THE TASK
Print every line of the data exactly as shown.

INPUT RECORDS
-- -- --
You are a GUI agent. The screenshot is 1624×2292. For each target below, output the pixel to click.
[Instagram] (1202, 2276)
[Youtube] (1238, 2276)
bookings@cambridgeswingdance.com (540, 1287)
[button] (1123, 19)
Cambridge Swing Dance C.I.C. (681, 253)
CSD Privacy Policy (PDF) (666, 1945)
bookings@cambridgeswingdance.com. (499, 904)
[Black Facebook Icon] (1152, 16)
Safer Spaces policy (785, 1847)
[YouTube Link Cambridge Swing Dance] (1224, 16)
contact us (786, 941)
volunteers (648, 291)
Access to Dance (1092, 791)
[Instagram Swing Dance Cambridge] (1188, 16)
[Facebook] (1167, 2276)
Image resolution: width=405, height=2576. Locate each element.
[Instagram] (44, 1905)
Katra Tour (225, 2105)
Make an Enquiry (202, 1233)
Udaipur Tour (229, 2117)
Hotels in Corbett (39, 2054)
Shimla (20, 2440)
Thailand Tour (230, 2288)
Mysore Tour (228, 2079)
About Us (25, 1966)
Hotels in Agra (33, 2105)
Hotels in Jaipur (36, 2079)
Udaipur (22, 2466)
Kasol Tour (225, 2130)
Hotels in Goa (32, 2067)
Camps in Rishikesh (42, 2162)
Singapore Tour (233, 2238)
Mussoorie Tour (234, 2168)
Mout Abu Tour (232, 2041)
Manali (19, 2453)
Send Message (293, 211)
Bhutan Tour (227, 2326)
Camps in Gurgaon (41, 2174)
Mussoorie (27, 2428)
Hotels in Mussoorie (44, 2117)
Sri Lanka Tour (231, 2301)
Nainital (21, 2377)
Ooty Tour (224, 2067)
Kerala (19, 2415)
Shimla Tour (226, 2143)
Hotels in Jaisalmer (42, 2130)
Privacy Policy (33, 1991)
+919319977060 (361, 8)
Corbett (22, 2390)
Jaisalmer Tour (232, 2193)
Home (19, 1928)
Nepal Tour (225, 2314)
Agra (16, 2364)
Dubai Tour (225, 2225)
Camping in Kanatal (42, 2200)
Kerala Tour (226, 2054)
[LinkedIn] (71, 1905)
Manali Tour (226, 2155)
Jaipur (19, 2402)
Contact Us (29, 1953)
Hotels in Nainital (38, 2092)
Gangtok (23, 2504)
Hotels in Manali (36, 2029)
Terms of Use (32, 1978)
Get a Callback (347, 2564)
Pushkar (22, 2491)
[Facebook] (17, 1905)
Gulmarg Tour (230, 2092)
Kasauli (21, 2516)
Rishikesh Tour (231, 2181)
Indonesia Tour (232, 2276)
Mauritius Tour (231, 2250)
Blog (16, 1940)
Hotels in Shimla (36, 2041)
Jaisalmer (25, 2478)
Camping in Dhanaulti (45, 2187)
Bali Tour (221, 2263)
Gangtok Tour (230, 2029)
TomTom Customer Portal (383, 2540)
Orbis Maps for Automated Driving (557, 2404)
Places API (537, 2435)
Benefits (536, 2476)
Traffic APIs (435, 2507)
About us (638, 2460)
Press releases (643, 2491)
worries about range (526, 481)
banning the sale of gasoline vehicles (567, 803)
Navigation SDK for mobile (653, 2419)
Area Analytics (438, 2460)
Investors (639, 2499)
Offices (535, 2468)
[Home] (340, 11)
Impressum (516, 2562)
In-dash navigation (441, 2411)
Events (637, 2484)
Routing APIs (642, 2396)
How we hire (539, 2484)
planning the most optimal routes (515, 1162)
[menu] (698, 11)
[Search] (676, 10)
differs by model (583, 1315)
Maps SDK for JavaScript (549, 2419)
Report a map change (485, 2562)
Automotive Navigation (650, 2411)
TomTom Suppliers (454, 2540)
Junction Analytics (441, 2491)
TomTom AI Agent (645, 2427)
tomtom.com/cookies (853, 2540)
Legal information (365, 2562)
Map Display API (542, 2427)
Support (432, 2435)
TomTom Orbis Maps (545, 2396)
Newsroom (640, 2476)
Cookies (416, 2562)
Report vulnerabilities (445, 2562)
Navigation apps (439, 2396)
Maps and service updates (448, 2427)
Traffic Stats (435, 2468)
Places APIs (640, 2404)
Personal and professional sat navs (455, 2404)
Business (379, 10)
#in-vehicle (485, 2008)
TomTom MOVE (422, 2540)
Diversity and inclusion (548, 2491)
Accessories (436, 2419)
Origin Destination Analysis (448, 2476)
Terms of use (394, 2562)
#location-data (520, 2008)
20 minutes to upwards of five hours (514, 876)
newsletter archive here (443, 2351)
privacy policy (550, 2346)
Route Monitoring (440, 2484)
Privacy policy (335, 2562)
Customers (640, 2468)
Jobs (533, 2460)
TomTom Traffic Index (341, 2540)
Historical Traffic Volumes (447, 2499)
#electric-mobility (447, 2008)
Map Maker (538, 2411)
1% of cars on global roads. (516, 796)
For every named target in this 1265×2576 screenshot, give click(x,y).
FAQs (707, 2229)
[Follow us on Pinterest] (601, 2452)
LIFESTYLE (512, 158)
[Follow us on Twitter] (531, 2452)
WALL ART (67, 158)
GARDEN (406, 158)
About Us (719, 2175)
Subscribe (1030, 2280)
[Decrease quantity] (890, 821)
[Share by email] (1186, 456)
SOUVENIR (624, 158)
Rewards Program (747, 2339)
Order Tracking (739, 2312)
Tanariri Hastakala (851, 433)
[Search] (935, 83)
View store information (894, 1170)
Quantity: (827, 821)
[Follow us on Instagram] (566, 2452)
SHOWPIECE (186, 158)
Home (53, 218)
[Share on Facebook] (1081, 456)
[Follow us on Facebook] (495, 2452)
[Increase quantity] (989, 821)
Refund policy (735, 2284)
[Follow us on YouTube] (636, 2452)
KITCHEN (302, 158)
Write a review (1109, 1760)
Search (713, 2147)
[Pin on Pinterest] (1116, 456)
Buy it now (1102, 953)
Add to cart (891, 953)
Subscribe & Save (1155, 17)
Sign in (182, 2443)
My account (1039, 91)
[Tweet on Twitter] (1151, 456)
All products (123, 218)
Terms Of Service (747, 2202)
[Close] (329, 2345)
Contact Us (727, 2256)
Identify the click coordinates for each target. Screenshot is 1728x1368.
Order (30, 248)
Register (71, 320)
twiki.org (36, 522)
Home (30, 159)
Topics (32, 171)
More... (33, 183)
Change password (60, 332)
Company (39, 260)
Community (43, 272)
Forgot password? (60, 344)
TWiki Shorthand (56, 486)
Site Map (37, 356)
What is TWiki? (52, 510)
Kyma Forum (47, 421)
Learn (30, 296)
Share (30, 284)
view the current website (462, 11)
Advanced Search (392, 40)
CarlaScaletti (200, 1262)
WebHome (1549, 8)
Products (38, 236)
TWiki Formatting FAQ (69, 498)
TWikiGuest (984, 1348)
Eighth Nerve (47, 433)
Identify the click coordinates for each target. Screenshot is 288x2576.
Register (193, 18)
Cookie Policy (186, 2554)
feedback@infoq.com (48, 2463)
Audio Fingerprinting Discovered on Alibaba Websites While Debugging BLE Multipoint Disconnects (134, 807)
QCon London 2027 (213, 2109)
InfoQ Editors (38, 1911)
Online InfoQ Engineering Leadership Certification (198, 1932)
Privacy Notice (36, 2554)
-- -- --
SOLVED EXERCISE
You are a GUI agent. The screenshot is 1624×2292. For each target below, output the pixel to click.
[Instagram] (1202, 2276)
[Youtube] (1238, 2276)
bookings@cambridgeswingdance.com (540, 1287)
[button] (1123, 19)
Cambridge Swing Dance C.I.C. (681, 253)
CSD Privacy Policy (PDF) (666, 1945)
bookings@cambridgeswingdance.com. (499, 904)
[Black Facebook Icon] (1152, 16)
Safer Spaces policy (785, 1847)
[YouTube Link Cambridge Swing Dance] (1224, 16)
contact us (786, 941)
volunteers (648, 291)
Access to Dance (1092, 791)
[Instagram Swing Dance Cambridge] (1188, 16)
[Facebook] (1167, 2276)
Image resolution: width=405, height=2576. Locate each element.
[Instagram] (44, 1905)
Katra Tour (225, 2105)
Make an Enquiry (202, 1233)
Udaipur Tour (229, 2117)
Hotels in Corbett (39, 2054)
Shimla (20, 2440)
Thailand Tour (230, 2288)
Mysore Tour (228, 2079)
About Us (25, 1966)
Hotels in Agra (33, 2105)
Hotels in Jaipur (36, 2079)
Udaipur (22, 2466)
Kasol Tour (225, 2130)
Hotels in Goa (32, 2067)
Camps in Rishikesh (42, 2162)
Singapore Tour (233, 2238)
Mussoorie Tour (234, 2168)
Mout Abu Tour (232, 2041)
Manali (19, 2453)
Send Message (293, 211)
Bhutan Tour (227, 2326)
Camps in Gurgaon (41, 2174)
Mussoorie (27, 2428)
Hotels in Mussoorie (44, 2117)
Sri Lanka Tour (231, 2301)
Nainital (21, 2377)
Ooty Tour (224, 2067)
Kerala (19, 2415)
Shimla Tour (226, 2143)
Hotels in Jaisalmer (42, 2130)
Privacy Policy (33, 1991)
+919319977060 (361, 8)
Corbett (22, 2390)
Jaisalmer Tour (232, 2193)
Home (19, 1928)
Nepal Tour (225, 2314)
Agra (16, 2364)
Dubai Tour (225, 2225)
Camping in Kanatal (42, 2200)
Kerala Tour (226, 2054)
[LinkedIn] (71, 1905)
Manali Tour (226, 2155)
Jaipur (19, 2402)
Contact Us (29, 1953)
Hotels in Nainital (38, 2092)
Gangtok (23, 2504)
Hotels in Manali (36, 2029)
Terms of Use (32, 1978)
Get a Callback (347, 2564)
Pushkar (22, 2491)
[Facebook] (17, 1905)
Gulmarg Tour (230, 2092)
Kasauli (21, 2516)
Rishikesh Tour (231, 2181)
Indonesia Tour (232, 2276)
Mauritius Tour (231, 2250)
Blog (16, 1940)
Hotels in Shimla (36, 2041)
Jaisalmer (25, 2478)
Camping in Dhanaulti (45, 2187)
Bali Tour (221, 2263)
Gangtok Tour (230, 2029)
TomTom Customer Portal (383, 2540)
Orbis Maps for Automated Driving (557, 2404)
Places API (537, 2435)
Benefits (536, 2476)
Traffic APIs (435, 2507)
About us (638, 2460)
Press releases (643, 2491)
worries about range (526, 481)
banning the sale of gasoline vehicles (567, 803)
Navigation SDK for mobile (653, 2419)
Area Analytics (438, 2460)
Investors (639, 2499)
Offices (535, 2468)
[Home] (340, 11)
Impressum (516, 2562)
In-dash navigation (441, 2411)
Events (637, 2484)
Routing APIs (642, 2396)
How we hire (539, 2484)
planning the most optimal routes (515, 1162)
[menu] (698, 11)
[Search] (676, 10)
differs by model (583, 1315)
Maps SDK for JavaScript (549, 2419)
Report a map change (485, 2562)
Automotive Navigation (650, 2411)
TomTom Suppliers (454, 2540)
Junction Analytics (441, 2491)
TomTom AI Agent (645, 2427)
tomtom.com/cookies (853, 2540)
Legal information (365, 2562)
Map Display API (542, 2427)
Support (432, 2435)
TomTom Orbis Maps (545, 2396)
Newsroom (640, 2476)
Cookies (416, 2562)
Report vulnerabilities (445, 2562)
Navigation apps (439, 2396)
Maps and service updates (448, 2427)
Traffic Stats (435, 2468)
Places APIs (640, 2404)
Personal and professional sat navs (455, 2404)
Business (379, 10)
#in-vehicle (485, 2008)
TomTom MOVE (422, 2540)
Diversity and inclusion (548, 2491)
Accessories (436, 2419)
Origin Destination Analysis (448, 2476)
Terms of use (394, 2562)
#location-data (520, 2008)
20 minutes to upwards of five hours (514, 876)
newsletter archive here (443, 2351)
privacy policy (550, 2346)
Route Monitoring (440, 2484)
Privacy policy (335, 2562)
Customers (640, 2468)
Jobs (533, 2460)
TomTom Traffic Index (341, 2540)
Historical Traffic Volumes (447, 2499)
#electric-mobility (447, 2008)
Map Maker (538, 2411)
1% of cars on global roads. (516, 796)
For every named target in this 1265×2576 screenshot, give click(x,y).
FAQs (707, 2229)
[Follow us on Pinterest] (601, 2452)
LIFESTYLE (512, 158)
[Follow us on Twitter] (531, 2452)
WALL ART (67, 158)
GARDEN (406, 158)
About Us (719, 2175)
Subscribe (1030, 2280)
[Decrease quantity] (890, 821)
[Share by email] (1186, 456)
SOUVENIR (624, 158)
Rewards Program (747, 2339)
Order Tracking (739, 2312)
Tanariri Hastakala (851, 433)
[Search] (935, 83)
View store information (894, 1170)
Quantity: (827, 821)
[Follow us on Instagram] (566, 2452)
SHOWPIECE (186, 158)
Home (53, 218)
[Share on Facebook] (1081, 456)
[Follow us on Facebook] (495, 2452)
[Increase quantity] (989, 821)
Refund policy (735, 2284)
[Follow us on YouTube] (636, 2452)
KITCHEN (302, 158)
Write a review (1109, 1760)
Search (713, 2147)
[Pin on Pinterest] (1116, 456)
Buy it now (1102, 953)
Add to cart (891, 953)
Subscribe & Save (1155, 17)
Sign in (182, 2443)
My account (1039, 91)
[Tweet on Twitter] (1151, 456)
All products (123, 218)
Terms Of Service (747, 2202)
[Close] (329, 2345)
Contact Us (727, 2256)
Identify the click coordinates for each target. Screenshot is 1728x1368.
Order (30, 248)
Register (71, 320)
twiki.org (36, 522)
Home (30, 159)
Topics (32, 171)
More... (33, 183)
Change password (60, 332)
Company (39, 260)
Community (43, 272)
Forgot password? (60, 344)
TWiki Shorthand (56, 486)
Site Map (37, 356)
What is TWiki? (52, 510)
Kyma Forum (47, 421)
Learn (30, 296)
Share (30, 284)
view the current website (462, 11)
Advanced Search (392, 40)
CarlaScaletti (200, 1262)
WebHome (1549, 8)
Products (38, 236)
TWiki Formatting FAQ (69, 498)
TWikiGuest (984, 1348)
Eighth Nerve (47, 433)
Identify the click coordinates for each target. Screenshot is 288x2576.
Register (193, 18)
Cookie Policy (186, 2554)
feedback@infoq.com (48, 2463)
Audio Fingerprinting Discovered on Alibaba Websites While Debugging BLE Multipoint Disconnects (134, 807)
QCon London 2027 (213, 2109)
InfoQ Editors (38, 1911)
Online InfoQ Engineering Leadership Certification (198, 1932)
Privacy Notice (36, 2554)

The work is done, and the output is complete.